Video didn’t kill the radio star - Reuters News Agency

Video didn’t kill the radio star

Improvements in connectivity and technological innovations are helping popularize podcasts

By  Sarah Emler | Aug 30, 2018

More people are listening to news again. And it is podcasts that they are craving. Whether in the car, commuting on the train or while cleaning at home, these times offer perfect opportunities to listen to the news. Progress in technology––voice-activated speakers or better WiFi-connection––made easy-access possible and helped increase distribution.

Better connectivity led to an explosion of podcasts

This year’s Digital News Report found that more than two-thirds of their group were using podcasts monthly. Voice-activated-speakers appearing at home, such as Amazon Echo and Google Home, and noise-canceling headphones have been a success on the market, lending credit to the argument that accessibility has been the catalyst for evolving preferences. “One theory is that podcasts tend to perform best in countries like the US (33%) and Australia (33%) where people spend a lot of time in their cars”, states the report.

Youngsters love podcasts

The report found a significant difference between the age and the location of podcast listeners. “Proportionally, under 35s listen to twice as many podcasts as over 45s. Older groups, by contrast, remain more likely to listen to radio.”

In a talk, Nic Newman mentioned that the younger generation listens to multiple podcasts because the producer does not matter as much as the content.The primary reason they listen to podcasts is for the information.

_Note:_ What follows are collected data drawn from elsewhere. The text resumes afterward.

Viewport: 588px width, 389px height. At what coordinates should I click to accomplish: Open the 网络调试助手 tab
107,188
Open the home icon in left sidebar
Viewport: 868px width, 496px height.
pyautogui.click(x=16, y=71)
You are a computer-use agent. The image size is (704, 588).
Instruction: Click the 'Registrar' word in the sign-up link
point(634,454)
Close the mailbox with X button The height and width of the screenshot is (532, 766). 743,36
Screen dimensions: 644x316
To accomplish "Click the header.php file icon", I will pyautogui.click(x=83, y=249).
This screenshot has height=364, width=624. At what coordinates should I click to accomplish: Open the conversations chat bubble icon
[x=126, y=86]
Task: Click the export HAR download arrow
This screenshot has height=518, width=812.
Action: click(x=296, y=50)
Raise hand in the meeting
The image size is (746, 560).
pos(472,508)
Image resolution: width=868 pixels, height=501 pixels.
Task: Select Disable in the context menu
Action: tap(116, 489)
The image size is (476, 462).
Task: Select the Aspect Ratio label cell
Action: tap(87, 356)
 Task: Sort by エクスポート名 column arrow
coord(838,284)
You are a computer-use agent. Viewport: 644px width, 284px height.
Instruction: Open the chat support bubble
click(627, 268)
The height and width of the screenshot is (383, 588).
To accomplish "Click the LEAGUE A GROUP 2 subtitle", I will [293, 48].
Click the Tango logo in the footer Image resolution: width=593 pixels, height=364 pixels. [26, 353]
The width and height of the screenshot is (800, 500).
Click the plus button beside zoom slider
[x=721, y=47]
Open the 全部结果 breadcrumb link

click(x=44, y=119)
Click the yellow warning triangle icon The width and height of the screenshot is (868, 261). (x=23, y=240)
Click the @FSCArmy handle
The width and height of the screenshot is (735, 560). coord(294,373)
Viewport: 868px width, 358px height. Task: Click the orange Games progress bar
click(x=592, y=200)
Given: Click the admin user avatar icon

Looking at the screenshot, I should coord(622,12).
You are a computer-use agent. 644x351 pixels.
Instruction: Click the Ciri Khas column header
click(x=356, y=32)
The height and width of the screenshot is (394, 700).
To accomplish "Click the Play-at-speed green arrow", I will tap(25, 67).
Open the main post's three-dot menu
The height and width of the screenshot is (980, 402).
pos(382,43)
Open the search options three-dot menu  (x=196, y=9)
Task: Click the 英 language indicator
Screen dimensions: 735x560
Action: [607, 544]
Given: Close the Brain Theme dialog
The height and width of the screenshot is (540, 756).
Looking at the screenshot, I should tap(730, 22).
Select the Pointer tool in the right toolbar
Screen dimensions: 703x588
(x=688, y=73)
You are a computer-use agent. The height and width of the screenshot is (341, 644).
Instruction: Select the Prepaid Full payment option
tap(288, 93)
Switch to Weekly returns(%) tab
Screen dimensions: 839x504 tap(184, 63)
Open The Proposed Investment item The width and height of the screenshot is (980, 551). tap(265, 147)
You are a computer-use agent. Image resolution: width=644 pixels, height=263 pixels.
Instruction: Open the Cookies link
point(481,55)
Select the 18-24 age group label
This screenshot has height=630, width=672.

“Overall, a third of our sample (34%) listens to a news-related podcast at least monthly, but there are significant country differences.” The report sees a correlation with heavy smartphone use, as in South Korea (58%) and Taiwan (55%) or the time spent in a car, as it is common in the US and Australia.

Easy discovery through voice-activated speakers

The appearance of voice-activated speakers has popularized podcasts, as it’s where people can easily access existing podcasts or listen to  news briefings. “Almost half (43%) access news in some way (flash briefing or similar). Weather is popular (67%), while six in ten (61%) access quick facts. More than one in ten (14%) say they use the device to listen to podcasts.”

…almost until the end!

Some radio stations offer their shows on-demand, such as the BBC with its iPlayer or NPR. Other news organizations have created series of podcasts, such as “The Daily” by The New York Times. “Data suggests that most podcasts are listened to for at least 90% of their duration, giving the lie to the view that young people have minimal attention spans. With advertising spend on podcasts in the United States rising to $220m, there’s significant commercial opportunity for publishers as well as a route to attracting hard-to-reach millennials.”